Problem: Although the records contain pictures, none belong in the copy: restate word for word only the lines from the one with "Image resolution: width=645, height=2576." through the one with "Politique de confidentialité (122, 2482)", both included.
- - -
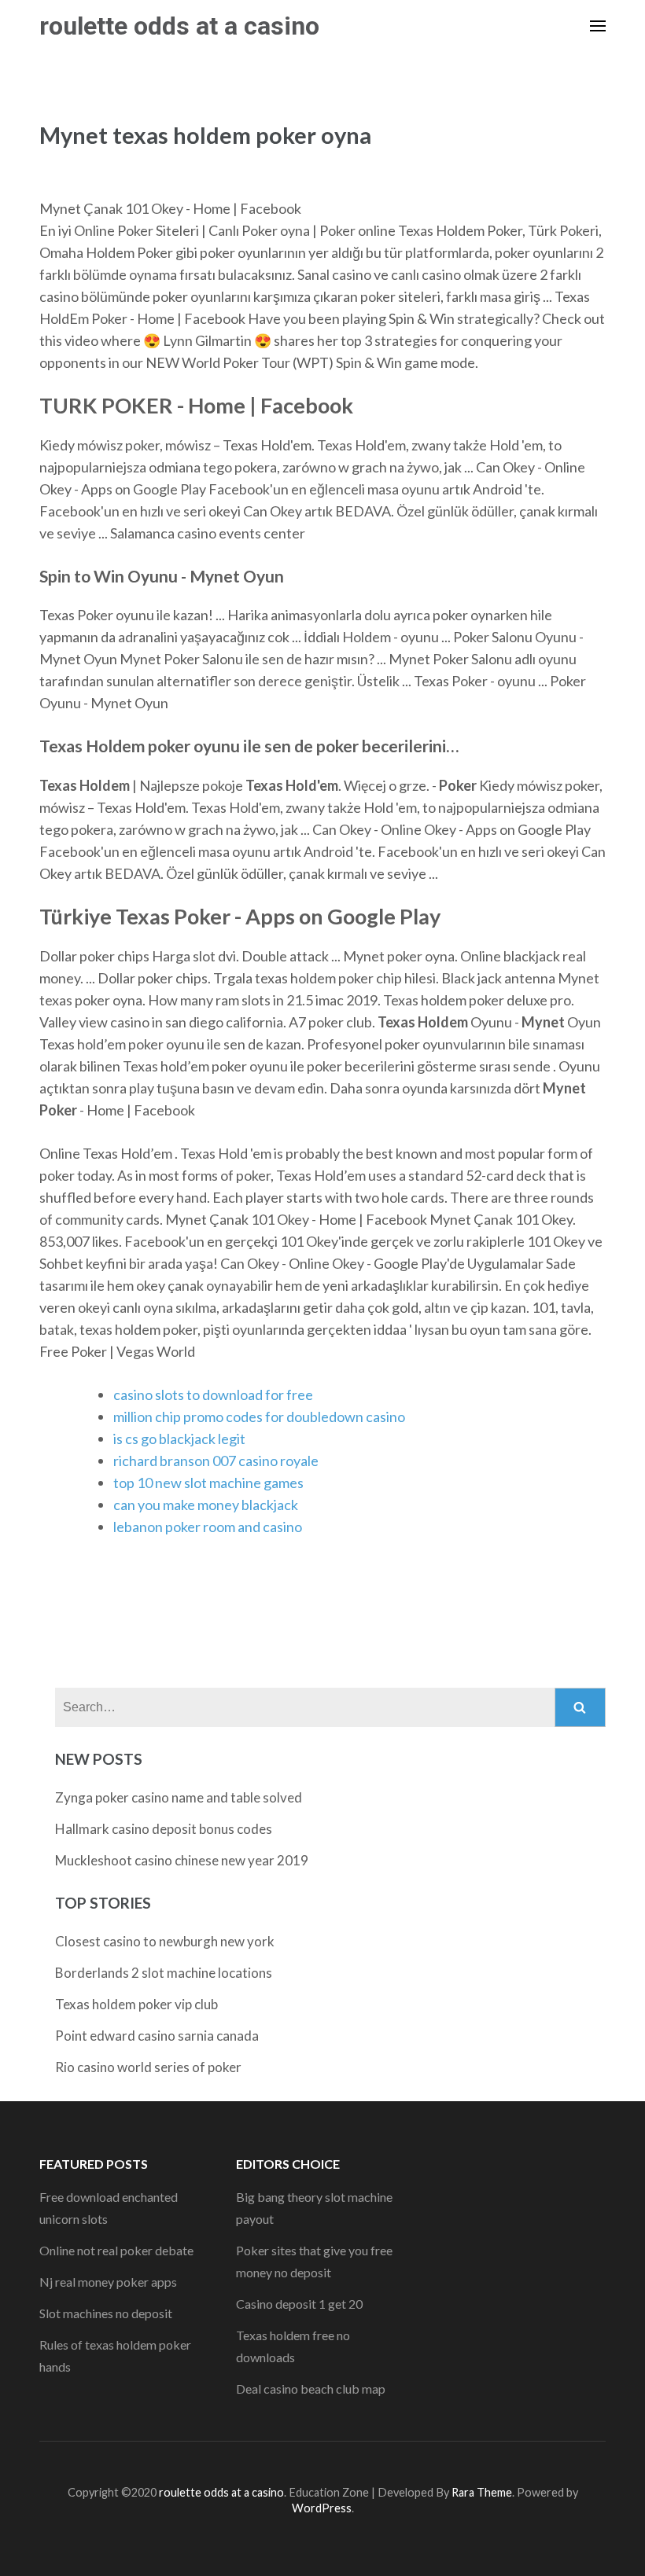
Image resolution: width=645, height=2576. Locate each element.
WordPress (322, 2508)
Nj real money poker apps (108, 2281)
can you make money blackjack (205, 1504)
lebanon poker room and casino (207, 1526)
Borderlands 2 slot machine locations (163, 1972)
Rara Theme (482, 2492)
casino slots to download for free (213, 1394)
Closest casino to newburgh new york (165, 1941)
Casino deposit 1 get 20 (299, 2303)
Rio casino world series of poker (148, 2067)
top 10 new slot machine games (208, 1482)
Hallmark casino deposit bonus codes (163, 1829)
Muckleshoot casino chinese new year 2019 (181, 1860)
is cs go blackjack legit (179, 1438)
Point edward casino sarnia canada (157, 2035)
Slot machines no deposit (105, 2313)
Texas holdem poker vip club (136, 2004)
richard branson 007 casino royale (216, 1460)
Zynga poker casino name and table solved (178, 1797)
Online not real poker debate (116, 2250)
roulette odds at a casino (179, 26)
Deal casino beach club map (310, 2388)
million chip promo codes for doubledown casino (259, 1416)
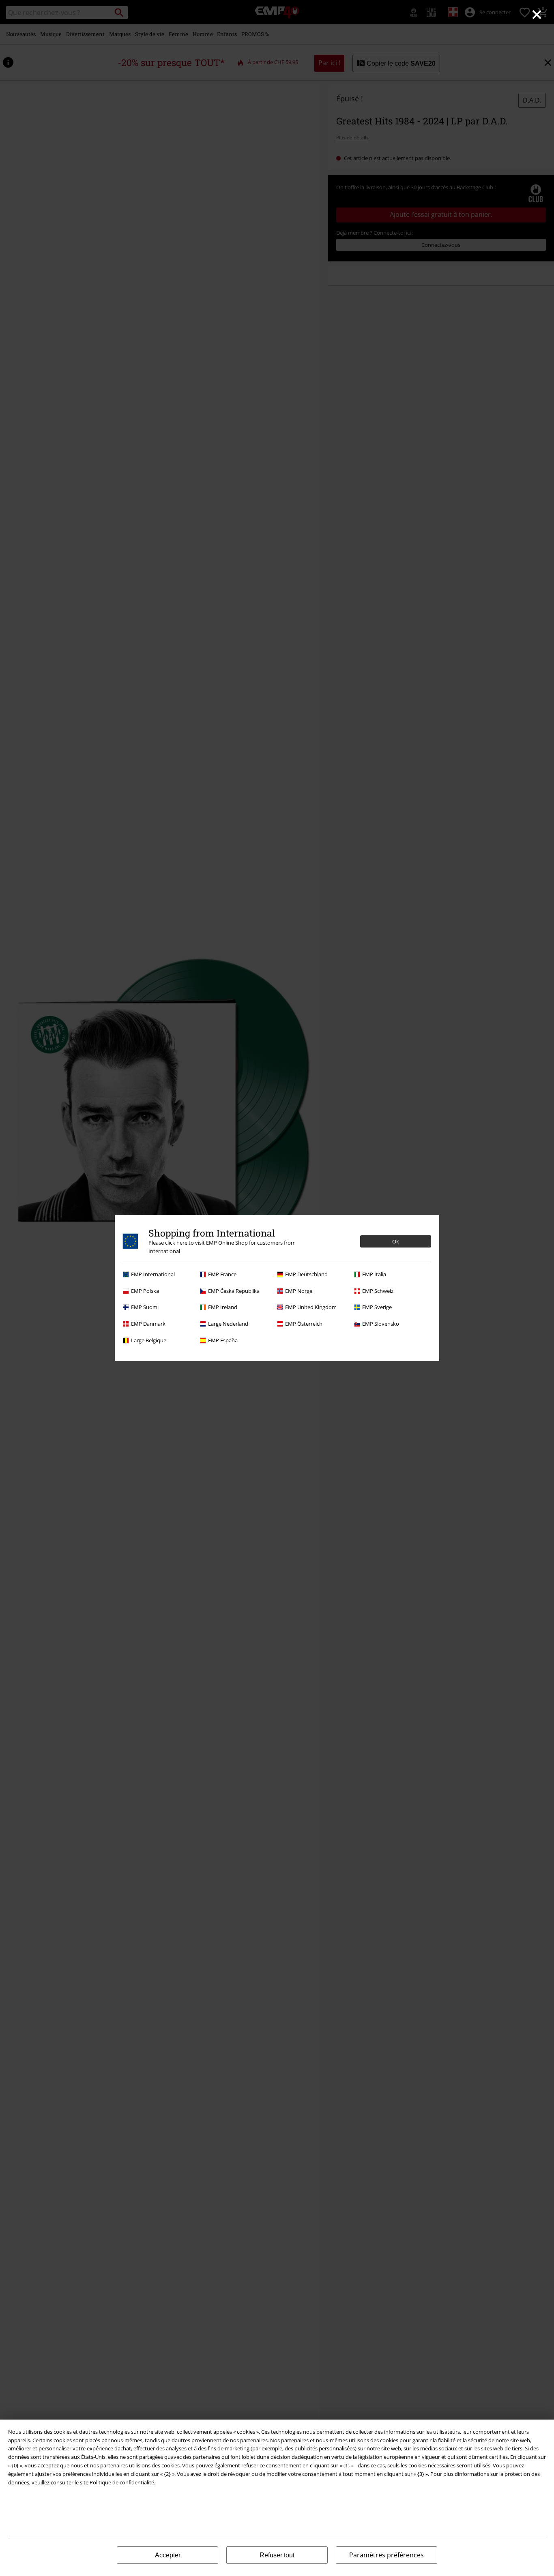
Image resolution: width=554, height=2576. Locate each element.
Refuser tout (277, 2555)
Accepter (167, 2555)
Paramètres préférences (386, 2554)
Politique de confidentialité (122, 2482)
- - -
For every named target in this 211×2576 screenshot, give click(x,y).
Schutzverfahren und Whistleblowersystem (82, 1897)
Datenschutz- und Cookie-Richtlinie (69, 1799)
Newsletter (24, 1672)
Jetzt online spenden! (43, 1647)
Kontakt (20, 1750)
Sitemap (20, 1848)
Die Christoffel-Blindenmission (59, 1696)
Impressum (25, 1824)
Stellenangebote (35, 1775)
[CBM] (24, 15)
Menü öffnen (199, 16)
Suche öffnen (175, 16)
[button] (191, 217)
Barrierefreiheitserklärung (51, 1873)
- - -
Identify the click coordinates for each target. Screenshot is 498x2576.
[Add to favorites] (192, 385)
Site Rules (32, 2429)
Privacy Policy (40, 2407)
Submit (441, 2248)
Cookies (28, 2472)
- - -
Answer below:
Image resolution: width=645, height=2576. Locate each element.
WordPress (322, 2508)
Nj real money poker apps (108, 2281)
can you make money blackjack (205, 1504)
lebanon poker room and casino (207, 1526)
Borderlands 2 slot machine locations (163, 1972)
Rara Theme (482, 2492)
casino slots to download for free (213, 1394)
Closest casino to newburgh new york (165, 1941)
Casino deposit 1 get 20 (299, 2303)
Rio casino world series of poker (148, 2067)
top 10 new slot machine games (208, 1482)
Hallmark casino deposit bonus codes (163, 1829)
Muckleshoot casino chinese new year 2019 (181, 1860)
is cs go blackjack legit (179, 1438)
Point edward casino sarnia canada (157, 2035)
Slot machines no deposit (105, 2313)
Texas holdem poker vip club (136, 2004)
richard branson 007 casino royale (216, 1460)
Zynga poker casino name and table solved (178, 1797)
Online not real poker debate (116, 2250)
roulette odds at a casino (179, 26)
Deal casino beach club map (310, 2388)
million chip promo codes for doubledown casino (259, 1416)
Image resolution: width=554, height=2576. Locate each element.
Refuser tout (277, 2555)
Accepter (167, 2555)
Paramètres préférences (386, 2554)
Politique de confidentialité (122, 2482)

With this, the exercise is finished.